> [EXCERPT TO READ]:
● ● ● ●

Arterial spin labeling perfusion MRI in brain and kidney based on compartmental modeling

Abstract

Arterial spin labeling (ASL) is a non-invasive MRI method for acquiring perfusion images by labeling the arterial blood using radio-frequency pulses. Due to its non-invasiveness and the small motions in the brain, ASL has been popular in many brain researches that require perfusion imaging. Recently, ASL has received increasing attention in the kidney because of technical advances in the ASL itself and related MRI techniques. In the first study in the dissertation, we discussed technical considerations of the ASL for renal applications, and the perfusion images acquired from normal subjects and transplanted kidney patients were analyzed to demonstrate its clinical utility. In the following two studies, we proposed new MR methods for measuring novel physiological metrics by combining ASL with diffusion-weighted imaging. In the second study, a novel diffusion-weighted arterial spin labeling (DWASL) sequence and perfusion kinetic model were proposed for measuring the water permeability in the blood-brain barrier in the brain. The proposed multi-delay multi-slice DWASL sequence was developed for systemically acquiring perfusion images at multiple time points. A novel three compartment model was developed and tested for extracting various perfusion and permeability parameters from the DWASL data such as cerebral blood flow, arterial transit time, arterial blood volume, and water exchange rate. The proposed technique was applied to young/elderly normal subjects and elderly patients with Alzheimer's disease. The perfusion and permeability characteristics, especially water exchange rate, were compared between cohorts for demonstration of clinical usefulness of the parameters. Finally, in the third study, we proposed a new two-compartment renal perfusion kinetic model to measure the glomerular blood transfer rate in the kidney for the first time. Subjects were scanned in the caffeine and control days, and the results showed caffeine-induced changes in glomerular blood transfer rate.

● ● ● ●

Stored records
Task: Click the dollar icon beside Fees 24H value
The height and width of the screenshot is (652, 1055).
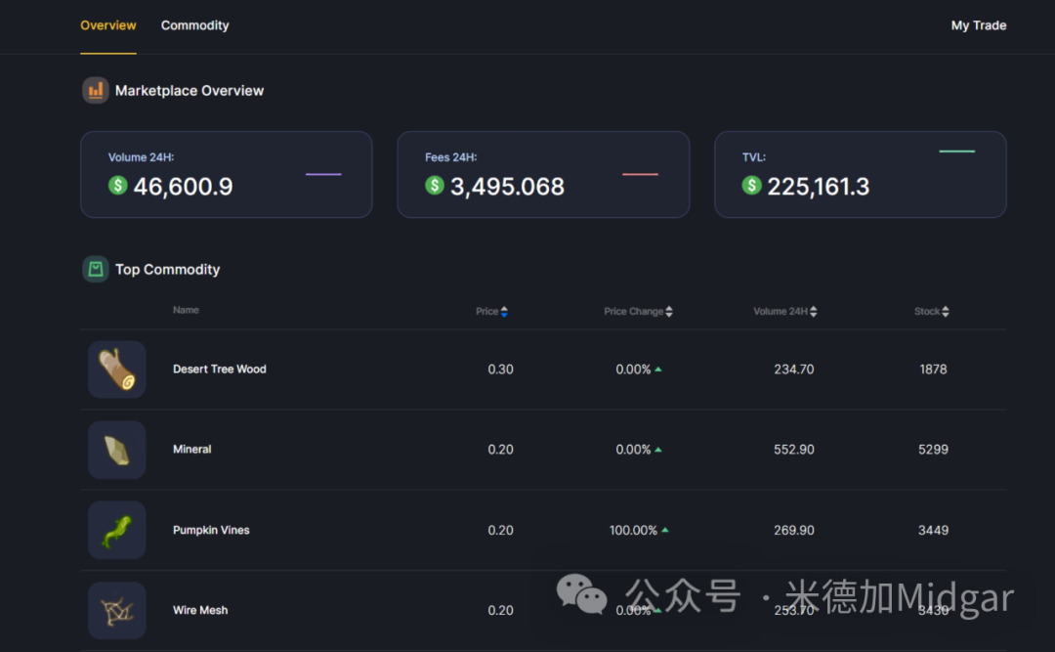Action: (434, 186)
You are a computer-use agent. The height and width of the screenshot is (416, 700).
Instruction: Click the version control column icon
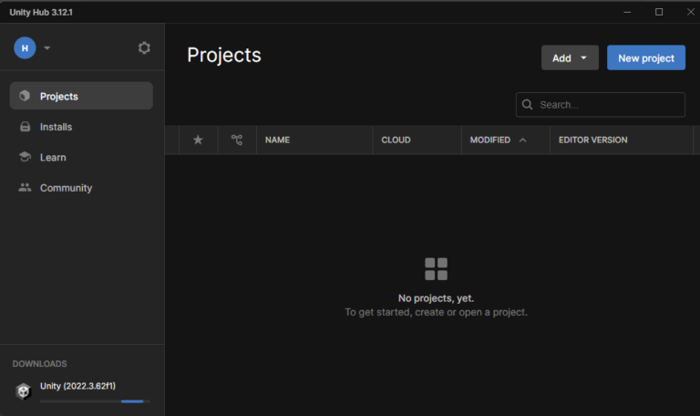(x=237, y=140)
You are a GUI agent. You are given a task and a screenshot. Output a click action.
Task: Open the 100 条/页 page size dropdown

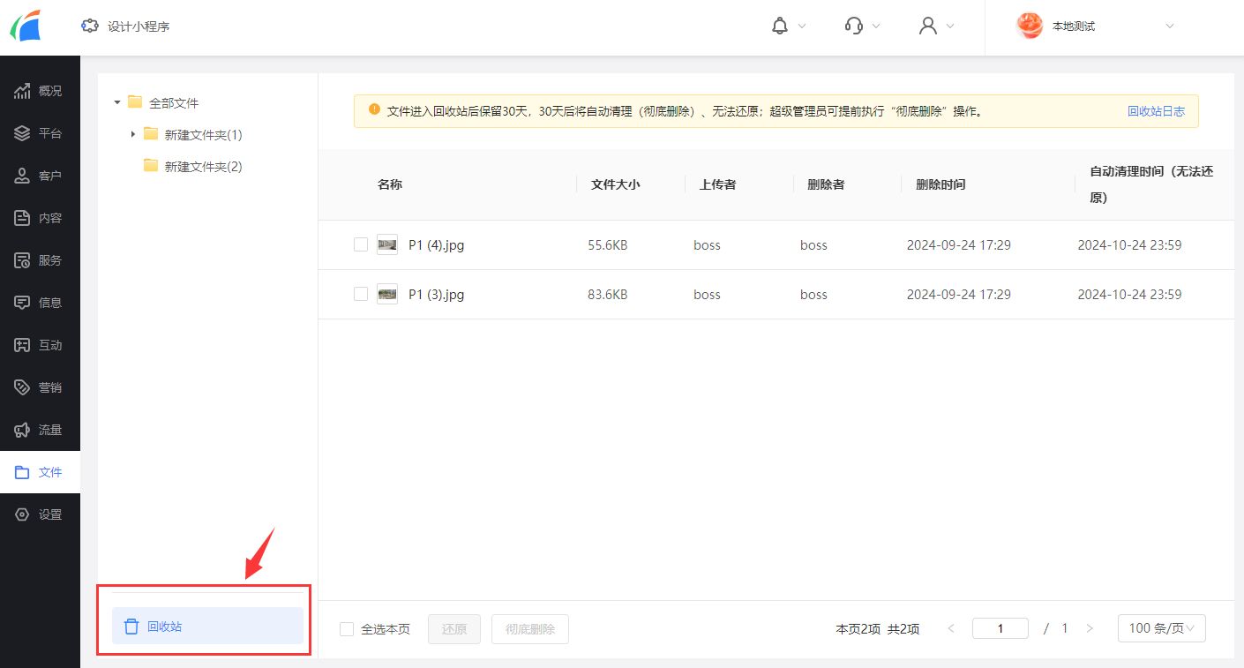1161,628
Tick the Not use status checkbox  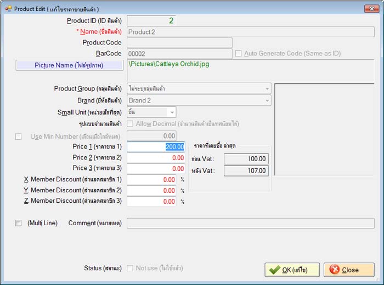[x=131, y=268]
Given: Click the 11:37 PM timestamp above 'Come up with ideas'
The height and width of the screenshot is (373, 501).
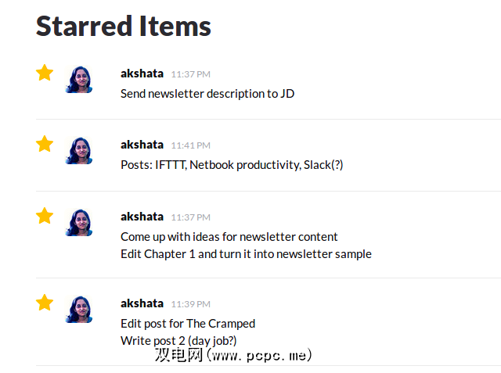Looking at the screenshot, I should [190, 217].
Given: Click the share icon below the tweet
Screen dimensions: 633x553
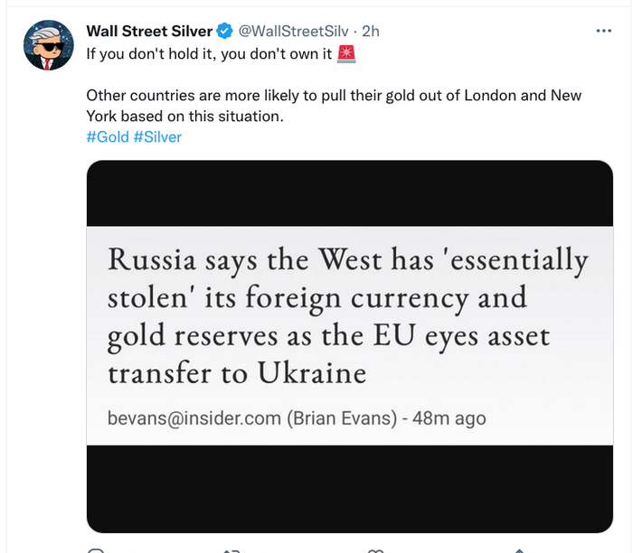Looking at the screenshot, I should tap(517, 549).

● ● ● ●

> [WHAT IS NEEDED]:
Answer these questions about the arterial spin labeling abstract above:
1. What does ASL use to label the arterial blood?
2. To which groups was the proposed DWASL technique applied?
3. What quantity was the new two-compartment renal perfusion kinetic model designed to measure?

> [OUTPUT OF THE EXERCISE]:
1. Radio-frequency pulses.
2. Young and elderly normal subjects, and elderly patients with Alzheimer's disease.
3. The glomerular blood transfer rate in the kidney.